By the outbreak of the Second World War in 1939 ships were travelling to most far flung corners of the world, often with migrants seeking new lives in parts of the British Empire. During the war many ships were commandeered and used as troop ships carrying soldiers to fields of conflict and back home again. Hundreds of ships were lost during the hostilities and the shipping fleets significantly reduced.
After WWII the numbers of passengers seeking to travel on ocean going liners (known as ‘line voyages’) significantly reduced. Many countries imposed restrictions on the numbers of immigrants allowed into their country, thus reducing the numbers of passengers seeking cheap passages to Australia, New Zealand and Canada. But it was the introduction of the jet aircraft as a means of travelling for both work and leisure that was the major factor in the steady decline in the popularity of travelling by sea. The decline began in the late 1950’s and resulted in ships like the Queen Elizabeth becoming redundant. In 1959, six months after the first commercial flight across the North Atlantic, for the first time more people flew across the Atlantic rather than sail on a liner.
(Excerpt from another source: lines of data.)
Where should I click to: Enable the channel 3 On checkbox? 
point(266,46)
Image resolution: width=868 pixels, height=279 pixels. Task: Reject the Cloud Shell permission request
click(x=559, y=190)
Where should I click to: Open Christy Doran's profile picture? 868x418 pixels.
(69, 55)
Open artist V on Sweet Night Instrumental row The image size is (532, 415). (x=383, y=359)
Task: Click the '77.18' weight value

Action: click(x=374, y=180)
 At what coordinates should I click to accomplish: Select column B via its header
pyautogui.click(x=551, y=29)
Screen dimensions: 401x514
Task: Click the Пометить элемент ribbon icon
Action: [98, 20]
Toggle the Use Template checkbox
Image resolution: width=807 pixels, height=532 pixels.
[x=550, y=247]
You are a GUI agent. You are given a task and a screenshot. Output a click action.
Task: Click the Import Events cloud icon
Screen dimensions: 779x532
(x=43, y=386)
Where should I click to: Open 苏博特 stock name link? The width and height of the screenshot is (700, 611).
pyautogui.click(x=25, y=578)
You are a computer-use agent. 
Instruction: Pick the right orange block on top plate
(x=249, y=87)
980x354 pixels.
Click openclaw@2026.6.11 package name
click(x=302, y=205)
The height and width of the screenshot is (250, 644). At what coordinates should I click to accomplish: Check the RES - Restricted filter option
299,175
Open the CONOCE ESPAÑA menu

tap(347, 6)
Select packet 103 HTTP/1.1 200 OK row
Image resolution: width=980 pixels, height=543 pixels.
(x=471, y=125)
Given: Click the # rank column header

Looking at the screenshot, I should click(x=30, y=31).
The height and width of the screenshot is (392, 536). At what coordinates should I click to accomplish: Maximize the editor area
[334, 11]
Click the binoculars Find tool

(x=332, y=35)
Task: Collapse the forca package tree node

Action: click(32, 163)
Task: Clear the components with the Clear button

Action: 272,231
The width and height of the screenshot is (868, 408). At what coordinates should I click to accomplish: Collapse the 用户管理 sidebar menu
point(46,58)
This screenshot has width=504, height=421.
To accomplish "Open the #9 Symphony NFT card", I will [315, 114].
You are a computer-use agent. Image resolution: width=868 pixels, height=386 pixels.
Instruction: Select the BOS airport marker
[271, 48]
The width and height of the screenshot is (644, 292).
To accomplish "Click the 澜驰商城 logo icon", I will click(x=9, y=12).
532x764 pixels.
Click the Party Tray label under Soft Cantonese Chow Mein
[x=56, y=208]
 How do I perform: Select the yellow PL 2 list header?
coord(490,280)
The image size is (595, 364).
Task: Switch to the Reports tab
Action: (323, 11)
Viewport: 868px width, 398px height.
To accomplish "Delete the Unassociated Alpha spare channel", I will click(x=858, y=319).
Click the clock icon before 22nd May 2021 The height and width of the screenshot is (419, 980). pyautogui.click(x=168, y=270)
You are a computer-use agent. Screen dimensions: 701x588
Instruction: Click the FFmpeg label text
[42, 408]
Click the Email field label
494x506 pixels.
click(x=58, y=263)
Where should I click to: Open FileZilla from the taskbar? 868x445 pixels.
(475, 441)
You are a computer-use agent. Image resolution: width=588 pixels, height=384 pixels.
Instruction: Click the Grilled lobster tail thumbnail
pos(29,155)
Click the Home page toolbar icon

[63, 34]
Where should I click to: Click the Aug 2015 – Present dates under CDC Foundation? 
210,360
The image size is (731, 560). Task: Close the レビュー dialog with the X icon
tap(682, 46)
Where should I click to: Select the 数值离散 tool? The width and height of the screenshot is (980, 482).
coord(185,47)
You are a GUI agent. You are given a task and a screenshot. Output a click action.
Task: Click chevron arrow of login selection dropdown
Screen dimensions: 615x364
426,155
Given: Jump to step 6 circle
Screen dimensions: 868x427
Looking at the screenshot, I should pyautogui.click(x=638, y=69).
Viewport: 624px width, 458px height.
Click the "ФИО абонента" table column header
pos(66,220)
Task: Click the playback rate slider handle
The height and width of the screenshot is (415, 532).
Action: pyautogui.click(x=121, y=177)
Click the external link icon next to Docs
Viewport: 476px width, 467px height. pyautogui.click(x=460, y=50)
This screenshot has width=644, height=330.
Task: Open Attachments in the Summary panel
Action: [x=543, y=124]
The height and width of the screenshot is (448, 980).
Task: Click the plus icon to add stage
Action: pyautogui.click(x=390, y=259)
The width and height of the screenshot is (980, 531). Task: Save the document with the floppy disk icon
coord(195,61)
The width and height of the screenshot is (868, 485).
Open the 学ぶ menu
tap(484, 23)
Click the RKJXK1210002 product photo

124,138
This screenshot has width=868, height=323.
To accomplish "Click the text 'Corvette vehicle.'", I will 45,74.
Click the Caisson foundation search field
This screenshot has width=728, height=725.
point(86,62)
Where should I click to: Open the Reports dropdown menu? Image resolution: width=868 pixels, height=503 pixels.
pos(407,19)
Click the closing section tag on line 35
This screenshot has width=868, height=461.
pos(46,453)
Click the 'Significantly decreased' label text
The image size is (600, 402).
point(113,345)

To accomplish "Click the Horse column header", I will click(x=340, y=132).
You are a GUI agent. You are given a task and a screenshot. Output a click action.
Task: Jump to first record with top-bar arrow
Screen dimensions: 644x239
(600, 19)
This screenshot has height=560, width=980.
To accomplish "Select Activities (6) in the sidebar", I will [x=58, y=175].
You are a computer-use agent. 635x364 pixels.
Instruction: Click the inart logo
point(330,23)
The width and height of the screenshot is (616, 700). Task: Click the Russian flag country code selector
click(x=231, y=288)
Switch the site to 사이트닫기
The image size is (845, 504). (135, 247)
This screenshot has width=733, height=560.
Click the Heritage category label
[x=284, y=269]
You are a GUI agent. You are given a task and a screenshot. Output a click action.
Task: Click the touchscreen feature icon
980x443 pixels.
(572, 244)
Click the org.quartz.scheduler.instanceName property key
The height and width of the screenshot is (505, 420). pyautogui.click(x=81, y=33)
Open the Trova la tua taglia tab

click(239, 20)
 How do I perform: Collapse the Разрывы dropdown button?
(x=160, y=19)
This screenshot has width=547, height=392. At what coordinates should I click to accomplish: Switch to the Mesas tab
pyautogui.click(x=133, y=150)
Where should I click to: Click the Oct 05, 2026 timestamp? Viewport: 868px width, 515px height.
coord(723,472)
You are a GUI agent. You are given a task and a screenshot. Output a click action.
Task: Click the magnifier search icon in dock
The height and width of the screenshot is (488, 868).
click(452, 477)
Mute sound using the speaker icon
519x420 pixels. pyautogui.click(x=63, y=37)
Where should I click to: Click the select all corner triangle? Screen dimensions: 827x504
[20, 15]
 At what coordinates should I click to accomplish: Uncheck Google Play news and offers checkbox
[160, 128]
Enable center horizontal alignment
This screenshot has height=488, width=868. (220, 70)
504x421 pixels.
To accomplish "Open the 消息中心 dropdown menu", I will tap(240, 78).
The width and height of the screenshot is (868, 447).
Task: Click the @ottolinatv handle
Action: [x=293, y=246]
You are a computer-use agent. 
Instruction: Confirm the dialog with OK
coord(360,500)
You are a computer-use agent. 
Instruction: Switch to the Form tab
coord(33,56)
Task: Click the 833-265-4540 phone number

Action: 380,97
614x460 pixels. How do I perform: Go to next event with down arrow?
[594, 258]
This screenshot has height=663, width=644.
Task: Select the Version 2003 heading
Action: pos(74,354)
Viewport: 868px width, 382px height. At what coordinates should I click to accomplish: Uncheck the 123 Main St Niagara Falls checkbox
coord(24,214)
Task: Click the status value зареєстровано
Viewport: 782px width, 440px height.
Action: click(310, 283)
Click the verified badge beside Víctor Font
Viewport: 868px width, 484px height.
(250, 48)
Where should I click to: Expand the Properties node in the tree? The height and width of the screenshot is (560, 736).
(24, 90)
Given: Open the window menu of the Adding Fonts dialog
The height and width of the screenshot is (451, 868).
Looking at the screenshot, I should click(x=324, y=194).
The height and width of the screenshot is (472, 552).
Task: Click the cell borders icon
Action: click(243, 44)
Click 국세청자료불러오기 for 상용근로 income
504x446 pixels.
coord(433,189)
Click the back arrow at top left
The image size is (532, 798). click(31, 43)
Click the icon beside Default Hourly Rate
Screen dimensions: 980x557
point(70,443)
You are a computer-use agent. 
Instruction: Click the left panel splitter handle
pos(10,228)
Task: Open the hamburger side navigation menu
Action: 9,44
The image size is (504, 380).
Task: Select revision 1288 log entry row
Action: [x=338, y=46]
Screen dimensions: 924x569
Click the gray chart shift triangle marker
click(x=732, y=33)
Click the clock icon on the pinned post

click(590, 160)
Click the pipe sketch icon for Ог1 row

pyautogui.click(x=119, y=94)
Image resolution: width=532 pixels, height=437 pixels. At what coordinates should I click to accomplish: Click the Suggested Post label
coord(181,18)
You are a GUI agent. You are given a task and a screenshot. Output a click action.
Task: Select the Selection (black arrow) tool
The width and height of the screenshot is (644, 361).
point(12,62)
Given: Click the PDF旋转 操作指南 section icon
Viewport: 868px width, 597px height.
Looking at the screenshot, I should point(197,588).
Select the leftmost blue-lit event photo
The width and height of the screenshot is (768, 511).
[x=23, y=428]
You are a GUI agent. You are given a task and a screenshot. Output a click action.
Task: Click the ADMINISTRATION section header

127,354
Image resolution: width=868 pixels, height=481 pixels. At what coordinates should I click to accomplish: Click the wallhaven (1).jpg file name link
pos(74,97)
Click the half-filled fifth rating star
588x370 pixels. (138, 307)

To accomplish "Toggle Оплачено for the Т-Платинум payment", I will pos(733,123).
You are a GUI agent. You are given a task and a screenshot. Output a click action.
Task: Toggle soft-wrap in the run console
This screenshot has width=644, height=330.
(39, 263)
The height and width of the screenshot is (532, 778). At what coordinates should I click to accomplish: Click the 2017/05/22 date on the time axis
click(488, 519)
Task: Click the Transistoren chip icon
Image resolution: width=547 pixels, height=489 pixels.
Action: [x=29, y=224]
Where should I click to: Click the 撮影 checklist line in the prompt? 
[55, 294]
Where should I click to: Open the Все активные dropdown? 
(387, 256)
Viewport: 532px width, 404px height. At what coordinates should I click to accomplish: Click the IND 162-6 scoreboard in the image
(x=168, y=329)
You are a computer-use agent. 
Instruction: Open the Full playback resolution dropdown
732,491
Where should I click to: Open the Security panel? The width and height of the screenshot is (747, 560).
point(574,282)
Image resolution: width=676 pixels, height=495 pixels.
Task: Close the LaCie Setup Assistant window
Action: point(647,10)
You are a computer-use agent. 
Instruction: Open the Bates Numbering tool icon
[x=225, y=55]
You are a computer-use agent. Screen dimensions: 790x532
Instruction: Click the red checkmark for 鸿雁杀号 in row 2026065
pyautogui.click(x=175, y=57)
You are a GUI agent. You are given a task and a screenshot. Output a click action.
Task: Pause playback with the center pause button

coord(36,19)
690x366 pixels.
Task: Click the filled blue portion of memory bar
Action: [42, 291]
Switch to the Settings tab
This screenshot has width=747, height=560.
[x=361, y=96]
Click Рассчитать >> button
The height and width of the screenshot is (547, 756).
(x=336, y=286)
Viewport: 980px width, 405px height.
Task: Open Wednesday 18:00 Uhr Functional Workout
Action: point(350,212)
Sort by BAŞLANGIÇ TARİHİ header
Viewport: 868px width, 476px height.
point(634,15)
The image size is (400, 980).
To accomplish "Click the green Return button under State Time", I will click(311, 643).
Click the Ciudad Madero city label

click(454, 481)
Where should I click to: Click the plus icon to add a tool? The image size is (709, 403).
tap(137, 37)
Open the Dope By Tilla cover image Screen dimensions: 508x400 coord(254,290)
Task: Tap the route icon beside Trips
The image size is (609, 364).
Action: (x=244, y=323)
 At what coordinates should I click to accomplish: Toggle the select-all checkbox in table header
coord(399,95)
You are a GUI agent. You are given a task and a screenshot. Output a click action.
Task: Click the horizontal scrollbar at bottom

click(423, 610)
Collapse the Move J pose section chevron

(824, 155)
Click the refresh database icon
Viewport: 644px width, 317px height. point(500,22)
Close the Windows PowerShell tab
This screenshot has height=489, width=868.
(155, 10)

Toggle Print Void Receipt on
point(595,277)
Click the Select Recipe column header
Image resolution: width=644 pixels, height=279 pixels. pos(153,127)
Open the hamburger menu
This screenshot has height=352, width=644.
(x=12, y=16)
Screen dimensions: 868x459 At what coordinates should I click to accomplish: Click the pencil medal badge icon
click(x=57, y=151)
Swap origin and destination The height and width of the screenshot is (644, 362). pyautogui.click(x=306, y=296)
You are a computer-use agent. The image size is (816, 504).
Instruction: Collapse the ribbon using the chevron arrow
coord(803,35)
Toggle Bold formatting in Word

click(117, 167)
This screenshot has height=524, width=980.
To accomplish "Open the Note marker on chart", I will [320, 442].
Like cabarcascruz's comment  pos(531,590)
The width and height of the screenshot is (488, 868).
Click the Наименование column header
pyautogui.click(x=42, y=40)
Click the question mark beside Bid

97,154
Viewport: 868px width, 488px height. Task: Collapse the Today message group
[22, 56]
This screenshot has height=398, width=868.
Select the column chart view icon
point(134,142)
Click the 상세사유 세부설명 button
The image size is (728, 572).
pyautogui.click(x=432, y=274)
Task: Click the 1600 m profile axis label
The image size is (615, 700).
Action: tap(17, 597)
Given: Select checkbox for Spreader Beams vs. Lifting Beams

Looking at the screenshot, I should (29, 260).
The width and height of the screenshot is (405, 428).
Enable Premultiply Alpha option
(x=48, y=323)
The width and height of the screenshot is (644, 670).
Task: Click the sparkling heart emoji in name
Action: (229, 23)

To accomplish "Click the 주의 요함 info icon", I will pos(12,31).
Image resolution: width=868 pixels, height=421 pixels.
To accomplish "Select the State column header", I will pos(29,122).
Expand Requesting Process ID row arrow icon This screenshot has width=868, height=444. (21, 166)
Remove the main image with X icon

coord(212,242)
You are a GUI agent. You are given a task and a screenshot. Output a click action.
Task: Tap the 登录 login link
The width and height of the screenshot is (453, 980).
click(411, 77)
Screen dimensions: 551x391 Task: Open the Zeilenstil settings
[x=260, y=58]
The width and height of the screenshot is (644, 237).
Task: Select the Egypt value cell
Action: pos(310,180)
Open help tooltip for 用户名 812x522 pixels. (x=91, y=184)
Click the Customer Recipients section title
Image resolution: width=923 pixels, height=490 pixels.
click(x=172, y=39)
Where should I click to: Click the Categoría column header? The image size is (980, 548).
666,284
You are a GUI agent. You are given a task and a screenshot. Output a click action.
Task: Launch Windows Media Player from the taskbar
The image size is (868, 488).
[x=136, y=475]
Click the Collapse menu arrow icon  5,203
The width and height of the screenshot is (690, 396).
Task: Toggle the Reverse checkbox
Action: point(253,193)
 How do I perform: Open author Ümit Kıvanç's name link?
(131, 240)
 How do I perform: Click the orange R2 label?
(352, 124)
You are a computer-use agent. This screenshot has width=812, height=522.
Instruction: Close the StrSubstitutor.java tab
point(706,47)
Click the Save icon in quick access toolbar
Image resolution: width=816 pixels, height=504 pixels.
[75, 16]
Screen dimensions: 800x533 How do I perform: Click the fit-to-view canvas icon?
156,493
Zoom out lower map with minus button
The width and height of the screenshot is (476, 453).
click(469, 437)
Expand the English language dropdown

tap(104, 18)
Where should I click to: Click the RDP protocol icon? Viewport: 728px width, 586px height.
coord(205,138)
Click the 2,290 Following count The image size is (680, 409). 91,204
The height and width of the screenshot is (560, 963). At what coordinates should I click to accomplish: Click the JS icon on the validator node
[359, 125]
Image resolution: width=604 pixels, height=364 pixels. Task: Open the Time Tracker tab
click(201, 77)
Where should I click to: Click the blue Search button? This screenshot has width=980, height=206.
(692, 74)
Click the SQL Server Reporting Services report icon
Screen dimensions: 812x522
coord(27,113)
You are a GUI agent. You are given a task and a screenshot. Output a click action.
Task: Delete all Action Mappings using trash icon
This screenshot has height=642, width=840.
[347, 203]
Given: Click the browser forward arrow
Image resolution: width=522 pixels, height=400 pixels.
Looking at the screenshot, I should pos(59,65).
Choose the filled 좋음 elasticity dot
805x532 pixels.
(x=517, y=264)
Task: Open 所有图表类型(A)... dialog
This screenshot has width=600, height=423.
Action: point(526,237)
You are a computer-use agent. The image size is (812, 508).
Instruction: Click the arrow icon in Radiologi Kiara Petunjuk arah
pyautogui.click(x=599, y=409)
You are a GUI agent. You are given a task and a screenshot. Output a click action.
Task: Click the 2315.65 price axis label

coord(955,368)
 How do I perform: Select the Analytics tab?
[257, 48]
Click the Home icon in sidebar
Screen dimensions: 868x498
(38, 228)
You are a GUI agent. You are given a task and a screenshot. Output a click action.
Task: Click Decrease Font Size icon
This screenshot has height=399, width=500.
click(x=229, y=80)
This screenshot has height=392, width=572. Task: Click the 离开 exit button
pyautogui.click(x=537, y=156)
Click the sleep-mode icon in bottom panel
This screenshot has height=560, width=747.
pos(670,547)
By the 1970’s the advent of the Jumbo jet really saw the end of the golden period of transatlantic cruise liners. Many ships, including the famous Queen Elizabeth, were sent to the scrap yard during this time, and those that remained were introduced into the cruise service with shipping lines keen to market their ships for leisure travel. This was a tricky period for shipping lines and many did not survive. Those who did had to remodel their ships to reflect the new cruise market, with a single ‘class’ rather than the old fashioned first, second and third classes of travel by ship which saw the wealthy passengers enjoying luxurious top deck travel while the third class passengers enjoyed cramped dormitories in the bowels of the ship. (Think Titanic!)
The famous Queens (Queen Mary, Queen Elizabeth) the France, the United States and the Italian Michelangelo and Raffaello were all completely unfit for cruising without spending vast amounts of money on rebuilding these ships. For example their lay-out couldn’t be changed to one class without major alterations, they lacked air-conditioning and outside swimming pools, and their draft was to deep to visit small ports popular in cruise service.
Cunard Line tried to adapt the Queens for cruising, by installing outdoor pools and solving the airco-problem, but both were a financial disaster and were taken out of service in 1967 (the Mary) and 1968 (the Elizabeth) respectively.
By the 1970’s with the introduction of the jumbo jet the age of transatlantic cruise liners had ended, and with it the golden age of travelling by ship.
Despite the death of the transatlantic shipping business the shipping companies continued to reinvent themselves. Some turned to cargo and others turned to leisure cruising. A combination of clever marketing, packaging of cruises as all inclusive holidays, TV programs based on cruising and a desire for people to experience new types of holidays saw the reinvention of cruising not just a way to travel to a destination, but as a travel product in its’ own right.